A school principal in the Indian state of Uttar Pradesh has been caught red-handed giving tips and tricks to students to cheat in the upcoming career-defining examinations.
Soon after a video went viral on social media, the state police launched an inquiry into the matter and detained the manager.
In the video, Praveen Mall, principal of a school was secretly filmed asking students to cheat without any fear of being caught and maintain discipline if caught.
#WATCH Mau: Manager of Harivansh Memorial Inter College gives instructions to students appearing in state board examination; says 'write your exam with the help of cheating and maintain discipline when your 'chit' is caught'. (18.02) pic.twitter.com/nMeiUQmQai
— ANI UP (@ANINewsUP) February 20, 2020
“Don't leave any answers. Just put an INR 100 note in the answer sheet... the teachers will blindly give you passing marks. Even if you give wrong answer to a question, which is for four marks, they will give you three marks", Mall said in the video.
The principal asked the students to make the school proud by passing with good marks and said: "Even if your chit (cheating material) get caught, maintain discipline. If the invigilator slaps you, tell him to slap you more. Request him".
The video clip has led to people raising questions about the state's education system and the government’s measures to tackle the situation. Netizens also slammed Mall for giving tips to cheat instead of teaching students.
The Principal wouldn't have taught the students for the whole academic year.
— Shivam Shukla (@this_is_shivam) February 20, 2020
He might have been busy sleeping in the classrooms.

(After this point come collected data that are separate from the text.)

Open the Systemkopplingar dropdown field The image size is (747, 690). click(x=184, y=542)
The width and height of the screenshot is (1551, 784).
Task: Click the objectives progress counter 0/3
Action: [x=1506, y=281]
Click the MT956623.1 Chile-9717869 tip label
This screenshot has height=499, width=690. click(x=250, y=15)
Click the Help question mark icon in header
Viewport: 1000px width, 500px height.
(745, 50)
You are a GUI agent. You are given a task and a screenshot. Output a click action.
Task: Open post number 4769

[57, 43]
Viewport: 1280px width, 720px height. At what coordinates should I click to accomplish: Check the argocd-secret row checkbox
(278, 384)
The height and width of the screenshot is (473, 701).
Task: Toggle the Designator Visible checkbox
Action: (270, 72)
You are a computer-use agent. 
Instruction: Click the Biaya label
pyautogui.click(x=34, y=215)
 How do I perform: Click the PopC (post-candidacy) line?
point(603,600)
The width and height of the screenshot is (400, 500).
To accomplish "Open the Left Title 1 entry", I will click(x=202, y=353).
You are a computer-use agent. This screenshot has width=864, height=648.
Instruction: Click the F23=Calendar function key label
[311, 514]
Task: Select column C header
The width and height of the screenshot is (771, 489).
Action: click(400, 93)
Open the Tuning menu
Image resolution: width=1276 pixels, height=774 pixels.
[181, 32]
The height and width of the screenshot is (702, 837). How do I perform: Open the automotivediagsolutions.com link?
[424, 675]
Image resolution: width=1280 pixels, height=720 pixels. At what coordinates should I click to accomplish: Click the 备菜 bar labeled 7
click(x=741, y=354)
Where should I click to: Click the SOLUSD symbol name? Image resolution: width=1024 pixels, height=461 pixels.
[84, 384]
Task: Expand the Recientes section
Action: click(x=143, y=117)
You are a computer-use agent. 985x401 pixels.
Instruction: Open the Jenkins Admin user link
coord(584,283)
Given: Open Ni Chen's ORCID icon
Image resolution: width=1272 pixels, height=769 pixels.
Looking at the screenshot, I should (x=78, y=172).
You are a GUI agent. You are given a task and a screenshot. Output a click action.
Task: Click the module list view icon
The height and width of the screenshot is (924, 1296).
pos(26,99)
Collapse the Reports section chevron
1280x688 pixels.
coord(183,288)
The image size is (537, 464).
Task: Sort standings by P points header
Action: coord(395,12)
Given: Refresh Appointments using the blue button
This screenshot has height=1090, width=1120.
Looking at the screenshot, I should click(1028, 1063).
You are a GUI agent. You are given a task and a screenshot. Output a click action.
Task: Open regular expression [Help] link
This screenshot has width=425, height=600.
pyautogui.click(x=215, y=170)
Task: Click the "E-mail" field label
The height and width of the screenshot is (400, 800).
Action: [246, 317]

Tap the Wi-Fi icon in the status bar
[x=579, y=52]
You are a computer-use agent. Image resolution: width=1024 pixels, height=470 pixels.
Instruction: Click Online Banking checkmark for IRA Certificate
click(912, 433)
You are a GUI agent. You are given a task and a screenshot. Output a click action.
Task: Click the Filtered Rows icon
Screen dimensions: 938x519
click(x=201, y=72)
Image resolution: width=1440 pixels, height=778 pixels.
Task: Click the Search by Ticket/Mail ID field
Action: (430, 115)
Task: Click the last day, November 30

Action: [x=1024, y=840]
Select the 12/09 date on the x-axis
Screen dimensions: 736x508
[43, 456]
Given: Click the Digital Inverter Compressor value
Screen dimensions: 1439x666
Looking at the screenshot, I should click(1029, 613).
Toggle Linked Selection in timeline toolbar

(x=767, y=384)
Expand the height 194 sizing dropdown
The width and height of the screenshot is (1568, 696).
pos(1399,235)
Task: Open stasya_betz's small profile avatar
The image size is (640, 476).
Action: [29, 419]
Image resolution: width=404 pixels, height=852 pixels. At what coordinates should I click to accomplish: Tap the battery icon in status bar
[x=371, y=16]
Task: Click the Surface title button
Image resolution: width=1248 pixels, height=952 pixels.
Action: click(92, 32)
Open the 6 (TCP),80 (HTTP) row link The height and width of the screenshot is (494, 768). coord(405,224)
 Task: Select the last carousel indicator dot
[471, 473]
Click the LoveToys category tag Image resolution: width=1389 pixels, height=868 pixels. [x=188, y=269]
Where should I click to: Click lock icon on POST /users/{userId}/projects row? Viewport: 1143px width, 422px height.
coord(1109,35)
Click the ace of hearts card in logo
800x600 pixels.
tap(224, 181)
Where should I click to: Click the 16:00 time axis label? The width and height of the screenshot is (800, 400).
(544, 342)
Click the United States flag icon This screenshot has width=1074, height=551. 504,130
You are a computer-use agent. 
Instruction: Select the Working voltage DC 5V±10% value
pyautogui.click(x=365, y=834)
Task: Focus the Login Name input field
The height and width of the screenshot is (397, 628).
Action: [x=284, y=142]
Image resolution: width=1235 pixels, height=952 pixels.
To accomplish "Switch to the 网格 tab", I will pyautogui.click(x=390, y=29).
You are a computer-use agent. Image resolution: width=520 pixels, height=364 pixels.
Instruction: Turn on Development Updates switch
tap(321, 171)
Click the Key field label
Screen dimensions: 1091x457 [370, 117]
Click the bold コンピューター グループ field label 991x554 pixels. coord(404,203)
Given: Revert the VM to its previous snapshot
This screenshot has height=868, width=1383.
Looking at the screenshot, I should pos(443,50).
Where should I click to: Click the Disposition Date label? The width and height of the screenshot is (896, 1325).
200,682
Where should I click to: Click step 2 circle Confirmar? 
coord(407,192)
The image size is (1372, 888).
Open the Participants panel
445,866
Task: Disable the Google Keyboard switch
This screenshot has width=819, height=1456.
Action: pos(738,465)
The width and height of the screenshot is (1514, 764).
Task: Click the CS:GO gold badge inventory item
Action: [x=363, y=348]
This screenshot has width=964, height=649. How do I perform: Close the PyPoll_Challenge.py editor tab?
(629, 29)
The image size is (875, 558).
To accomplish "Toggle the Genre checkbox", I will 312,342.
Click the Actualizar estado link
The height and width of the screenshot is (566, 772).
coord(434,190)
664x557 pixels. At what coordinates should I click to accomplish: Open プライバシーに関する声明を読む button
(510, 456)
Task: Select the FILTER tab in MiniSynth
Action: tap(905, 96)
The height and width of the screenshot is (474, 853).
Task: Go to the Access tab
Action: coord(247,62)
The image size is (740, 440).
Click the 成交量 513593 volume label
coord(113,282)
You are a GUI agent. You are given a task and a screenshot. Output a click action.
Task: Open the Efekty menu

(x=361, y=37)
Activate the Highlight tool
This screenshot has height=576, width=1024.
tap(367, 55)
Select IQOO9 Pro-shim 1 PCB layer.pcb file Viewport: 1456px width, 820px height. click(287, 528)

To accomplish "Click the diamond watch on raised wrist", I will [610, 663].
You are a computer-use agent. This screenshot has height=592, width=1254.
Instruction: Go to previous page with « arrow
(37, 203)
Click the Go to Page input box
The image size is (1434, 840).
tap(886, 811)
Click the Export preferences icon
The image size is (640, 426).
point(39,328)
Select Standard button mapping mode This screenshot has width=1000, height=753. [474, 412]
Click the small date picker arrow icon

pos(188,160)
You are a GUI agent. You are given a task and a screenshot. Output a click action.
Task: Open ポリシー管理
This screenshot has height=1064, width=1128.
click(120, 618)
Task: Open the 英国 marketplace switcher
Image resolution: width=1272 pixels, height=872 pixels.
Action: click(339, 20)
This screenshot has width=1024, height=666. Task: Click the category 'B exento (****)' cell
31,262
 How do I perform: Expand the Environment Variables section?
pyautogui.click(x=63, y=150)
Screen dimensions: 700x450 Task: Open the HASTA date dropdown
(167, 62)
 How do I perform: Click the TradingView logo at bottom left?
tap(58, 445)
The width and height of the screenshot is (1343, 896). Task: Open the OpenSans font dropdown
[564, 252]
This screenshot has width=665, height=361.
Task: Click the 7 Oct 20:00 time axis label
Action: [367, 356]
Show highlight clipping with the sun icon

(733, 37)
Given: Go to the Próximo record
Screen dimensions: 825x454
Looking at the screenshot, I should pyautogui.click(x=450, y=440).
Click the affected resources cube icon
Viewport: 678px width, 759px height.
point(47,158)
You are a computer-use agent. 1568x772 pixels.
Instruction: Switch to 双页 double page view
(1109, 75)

Then we complain about unemployment!! How does anyone expect such students to get good jobs? Destroying Education is देश द्रोह. @Swamy39 @TajinderBagga @narendramodi @anjanaomkashyap @AnupamPKher
— Amit Attry 🇮🇳 (@amitattry) February 20, 2020
Sir please take action against this @UPGovt @drdineshbjp @myogiadityanath !!
— Chanakya (@TheDebonair19) February 20, 2020
A crackdown by the state government in 2019 saw over 1 million students out of a total 6.6 million dropping out of annual examinations.